» Task prompt
Can you write out, word for word, the part of the fast-charging article below that begins at the words containing "Samsung SDI has a" and stops after "and travel 300km."?

» Excerpt to read
In March at “InterBattery 2024”, Samsung SDI was the first to unveil super-fast charging technology that can charge a battery cell from 8% to 80% in nine minutes. Charging speed is a crucial competitive factor in addition to price in the EV market.

Filling up an internal combustion engine takes around five minutes. However, charging an electric vehicle can take more than eight hours at slow speeds, or as little as 20 minutes at fast speeds for an 80% charge. If EVs can achieve the same charging times as their internal combustion engine counterparts, they will quickly win over consumers who are on the fence about choosing an EV.

[Li-ion batteries are rechargeable through charging and discharging. When charging, Li-ions and electrons move from the cathode to the anode, and vice versa when discharging.]

Fast charging refers to a method of charging that delivers a higher electrical current faster than the current charging standard. Lithium-ion batteries charge as lithium ions move from the cathode to the anode. Fast charging technology will allow a large amount of Li-ions to flow in a short period of time. In other words, it focuses on how the technology can reduce the time and distance when ions are moving.

The key is to reduce internal resistance inside the battery cell in order to shorten the travel time and distance of lithium ions. High resistance prevents the lithium ions from moving around, which can have the adverse effect during rapid charging, reducing charging capacity and shortening battery life.

Samsung SDI has secured low resistance materials and electrode plate structure technology to realize fast charging battery cells by shortening the travel time and distance of lithium ions. 

For low resistance materials, we are developing anode active materials that facilitate fast intercalation and deintercalation* of lithium ion and high-capacity silicon anode materials and electrode plate materials.

* Lithium-ion intercalation and deintercalation of anode active materials : When charging, lithium ions from cathode active materials are intercalated into the layered structure of anode active materials. When discharging, deintercalated lithium ions from  the anode are absorbed in the cathode active materials. 

Electrode plate structure technology optimizes the travel path for lithium ions. For example, if you're at an outdoor concert full of people and one side of the crowd is standing in disorder and the other side is standing in orderly rows, which side is faster for a person at the back of the crowd to get to the front of the stage? Obviously, the side with the orderly rows. 

If you think of the concert venue as a battery and the people going to the front of the stage as lithium ions, then the electrode plate structure technology is about making the standing people orderly, creating a pathway for them to move quickly.

[Fast charging technology shortens the travel time and distance of lithium ions. Electrode plate structure technology is one of fast charging technologies that offer an optimized path for lithium ions.]

Samsung SDI has a plan to incorporate fast charging technology into a battery by 2026. Commercialization of this technology will allow EVs to charge in 5 minutes and travel 300km. 

* An average driver (approximately 99.6%) driver less than 300km a day.

Stored data entries:
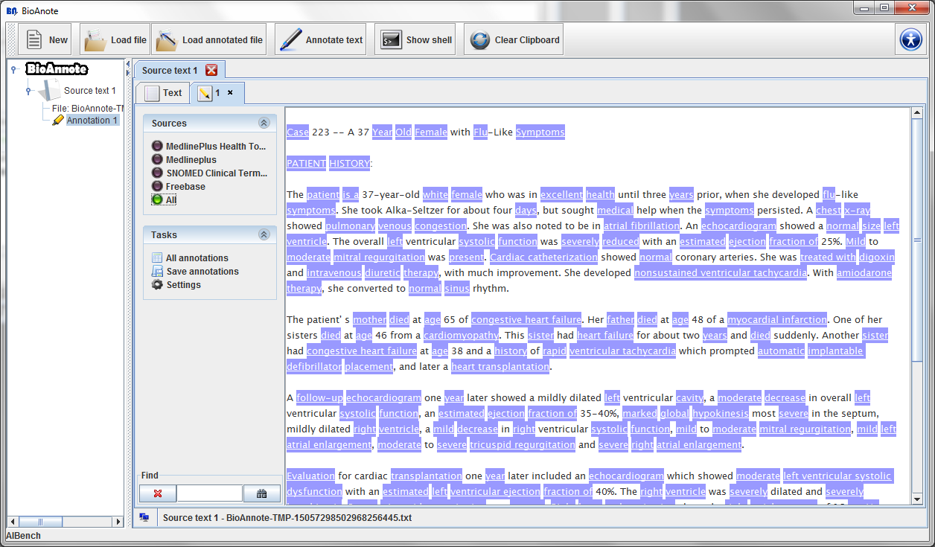
Task: Close the Source text 1 tab
Action: [x=211, y=70]

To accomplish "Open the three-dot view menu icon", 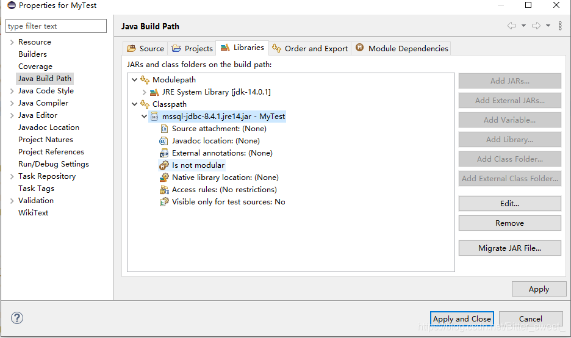I will pos(560,26).
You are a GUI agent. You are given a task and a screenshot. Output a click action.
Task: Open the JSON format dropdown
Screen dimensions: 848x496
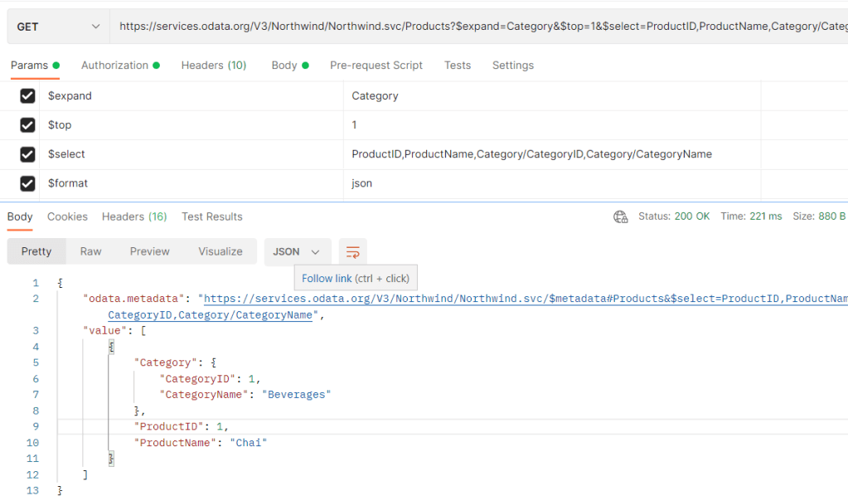(x=298, y=252)

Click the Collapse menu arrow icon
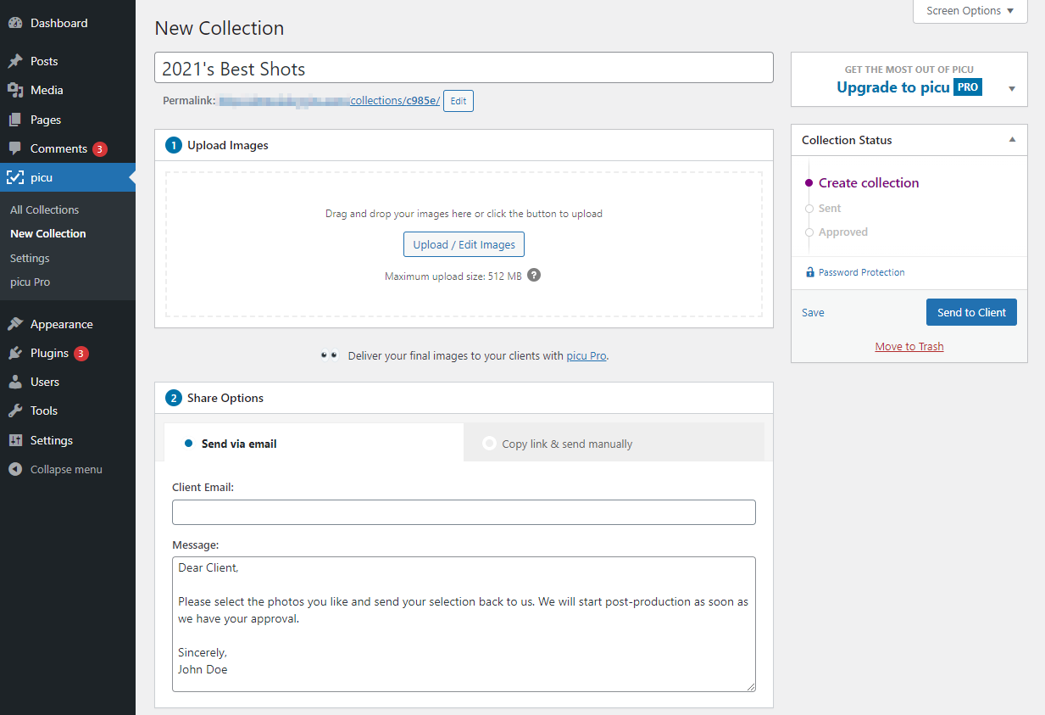tap(15, 470)
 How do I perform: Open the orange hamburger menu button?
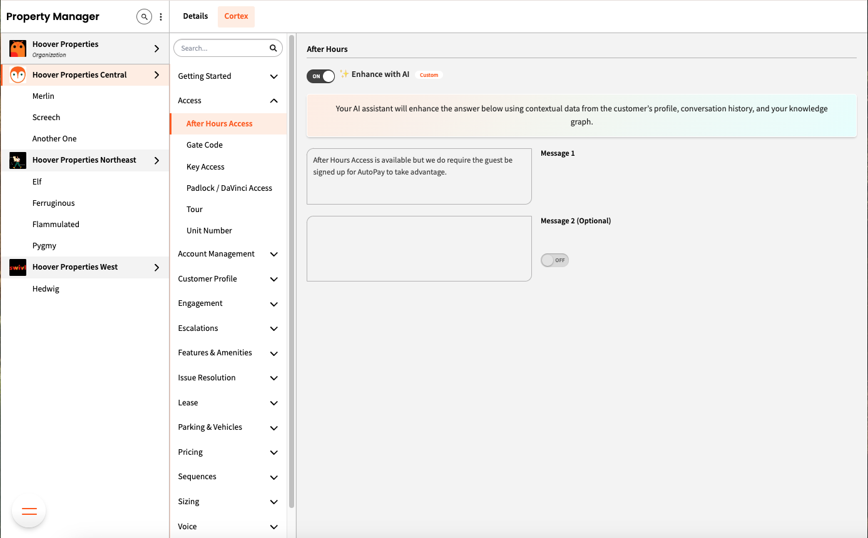pos(29,511)
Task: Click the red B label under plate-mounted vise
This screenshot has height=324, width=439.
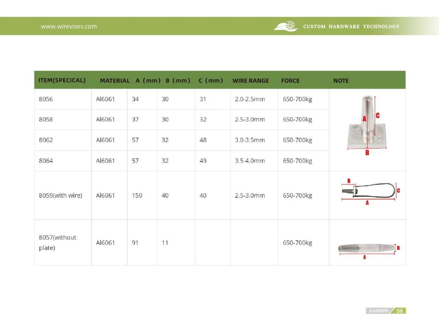Action: [x=367, y=153]
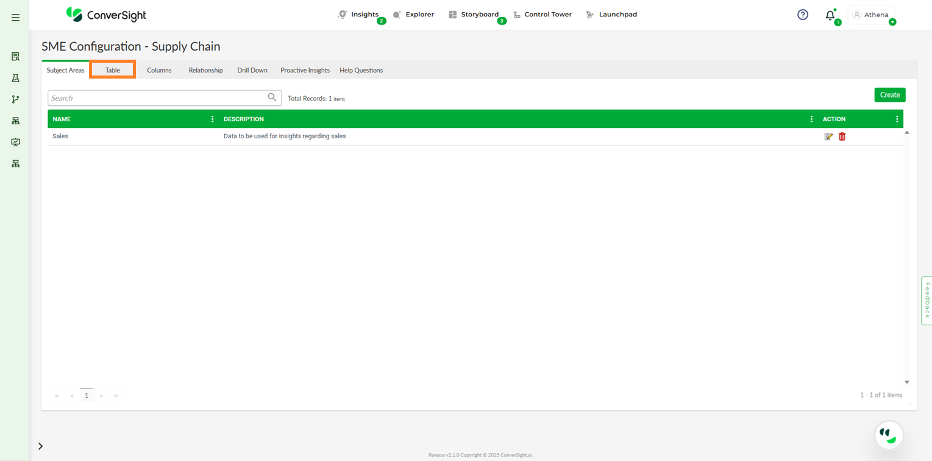932x461 pixels.
Task: Open the Feedback side panel
Action: pyautogui.click(x=927, y=300)
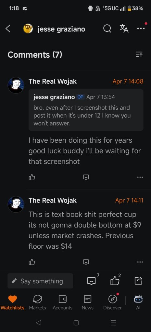Switch to the Accounts tab
This screenshot has height=332, width=151.
pyautogui.click(x=63, y=302)
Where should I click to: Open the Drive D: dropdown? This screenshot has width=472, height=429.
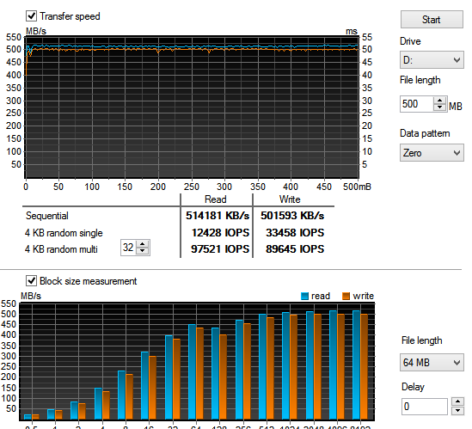(x=432, y=60)
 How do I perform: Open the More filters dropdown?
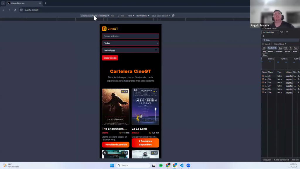pyautogui.click(x=280, y=44)
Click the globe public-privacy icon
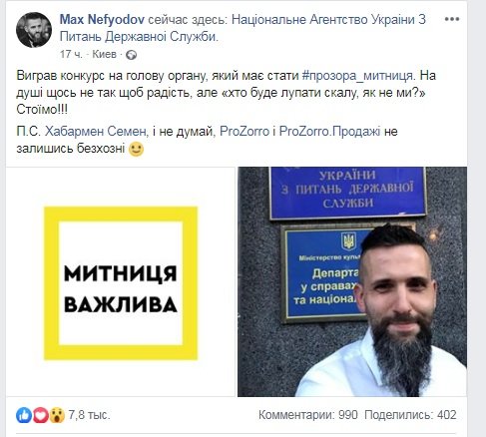 [131, 55]
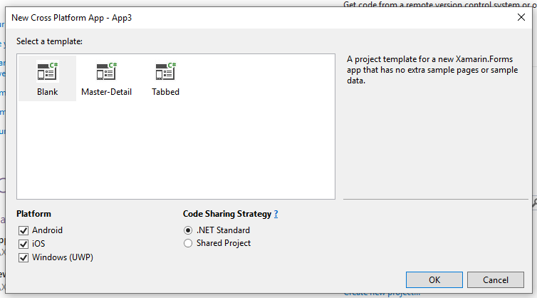Toggle the iOS platform checkbox
537x298 pixels.
[24, 244]
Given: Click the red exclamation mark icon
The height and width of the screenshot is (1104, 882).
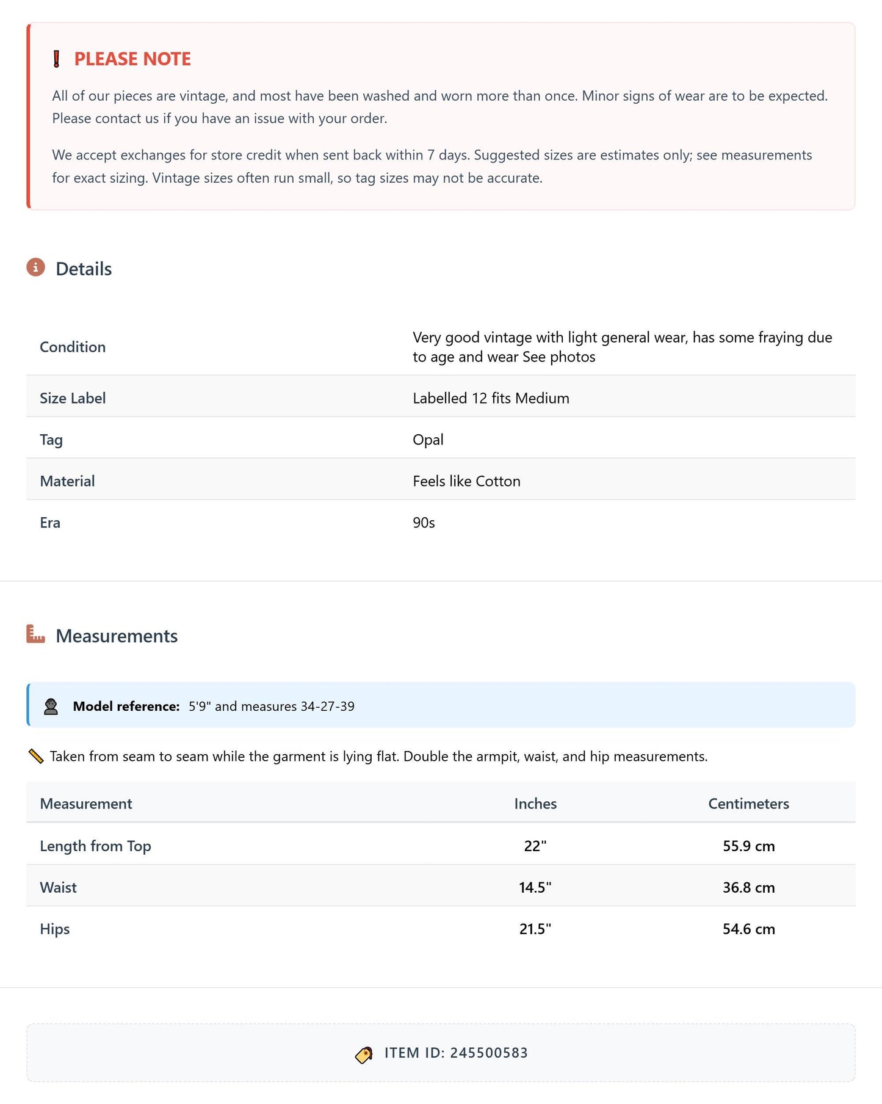Looking at the screenshot, I should click(56, 59).
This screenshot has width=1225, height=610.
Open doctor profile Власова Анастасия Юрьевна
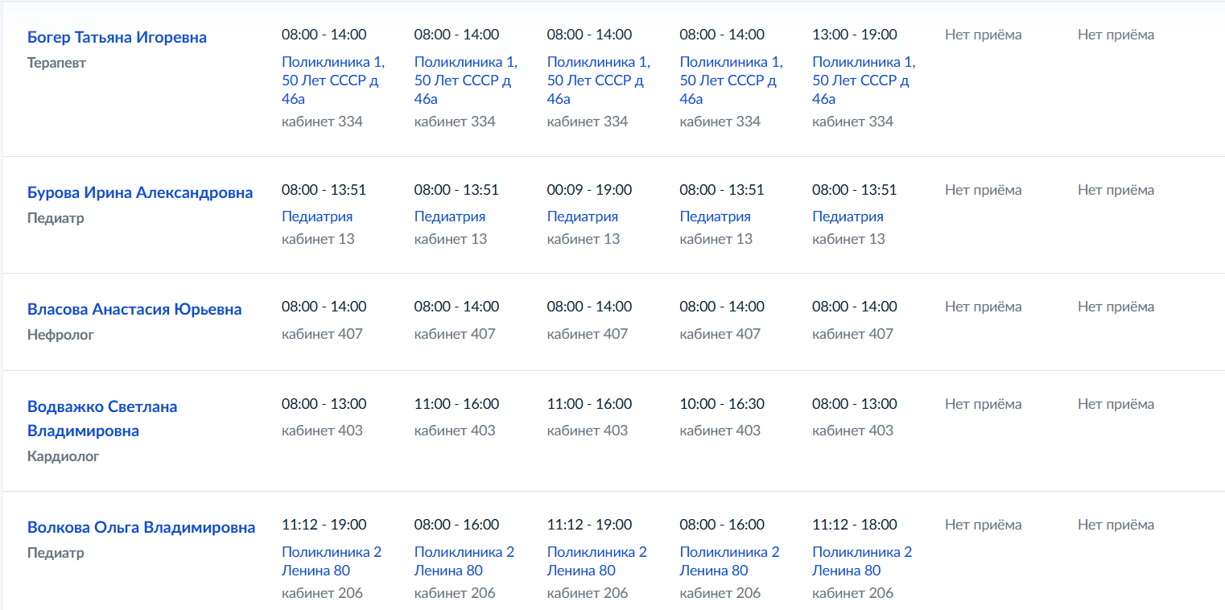coord(134,309)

» Your response
Samsung SDI has a plan to incorporate fast charging technology into a battery by 2026. Commercialization of this technology will allow EVs to charge in 5 minutes and travel 300km.